CHAPITRE 4


  Je l'ai vu, je l'ai perdu de vue et c'est lui qui me retrouve sans avoir conscience une seule seconde que je le cherchais. Je suis prête à parier qu'il s'en fout du devoir et quand il a entendu mon prénom, il n'a sûrement pas essayé de me trouver pour savoir à quoi je ressemble.

— Ça va ? Ou tu comptes rester contre moi encore longtemps ?

Sa voix réveille mon corps et le pousse à reculer de quelques mètres alors que son rire résonne encore dans mes oreilles.
Ces filles ne mentent pas. Ses iris sont magnifiques, d'une tendresse infinie et d'une chaleur qui réchauffe la poitrine. J'ai l'impression que c'est un rêve d'être devant lui. Je l'ai enfin trouvé. Et bordel, il est beau. Ouais. Mais je dois me ressaisir car je ne suis pas venue ici pour baver sur un mec que je ne connais même pas.
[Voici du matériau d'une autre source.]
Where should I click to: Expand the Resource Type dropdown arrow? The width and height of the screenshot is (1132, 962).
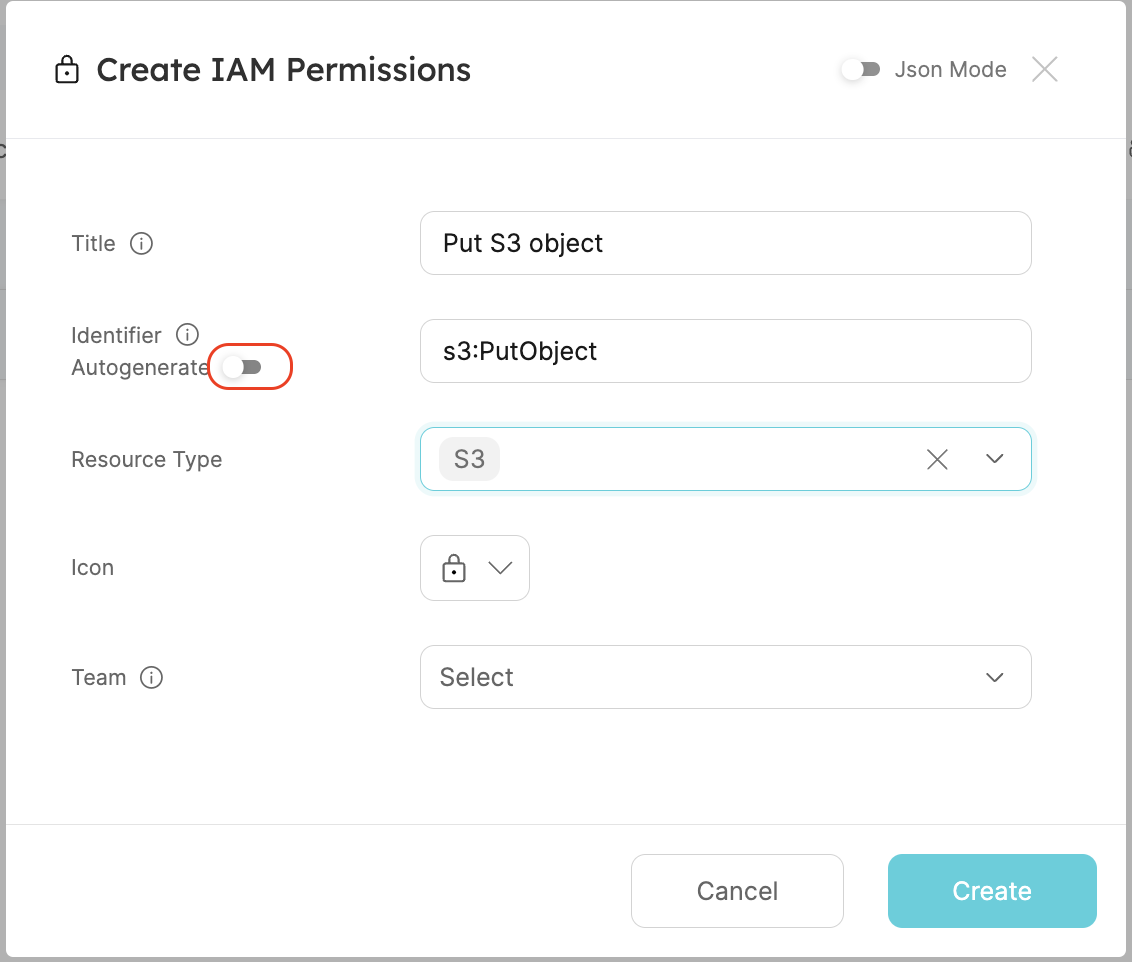click(x=994, y=459)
Il commence à partir, la bulle éclate tout comme mes mots qui s'échappent de ma bouche :
— Attend !

Mes jambes avancent sans que j'en prenne le contrôle. Je ne décroche pas mon regard, je n'ose même pas cligner des yeux maintenant qu'il est près de moi. J'ai encore la sensation de ses doigts autour de mon poignet. Je dois lui demander son numéro !
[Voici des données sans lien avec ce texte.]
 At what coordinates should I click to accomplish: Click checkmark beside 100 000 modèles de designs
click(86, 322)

Sa tête se tourne vers moi, un sourcil levé mais finit par sourire comme s'il était amusé de la situation. Curieux, son corps se tourne vers moi, prêt à entendre ma voix.

Une fois bien devant lui, je n'inspire pas pour remettre mes idées en place comme si ça pouvait faire faire tout l'inverse : mettre le bazar et faire fourcher ma langue.

— Je peux avoir ton numéro ?
Il pouffe de rire, étouffé par sa grande main.

— Tu dis ça avec un tel sérieux. Pourquoi veux-tu mon numéro ?

Sa main libre se place dans la poche de son jean.

Il a une putain de pose de mannequin !

— On a un devoir à faire ensemble.

— Et tu es ?

— Evelyne Smith.

— Evelyne Smith. Demander mon numéro pour un devoir, donc un travail, et tu viens dans une boîte de nuit pour me le dire ?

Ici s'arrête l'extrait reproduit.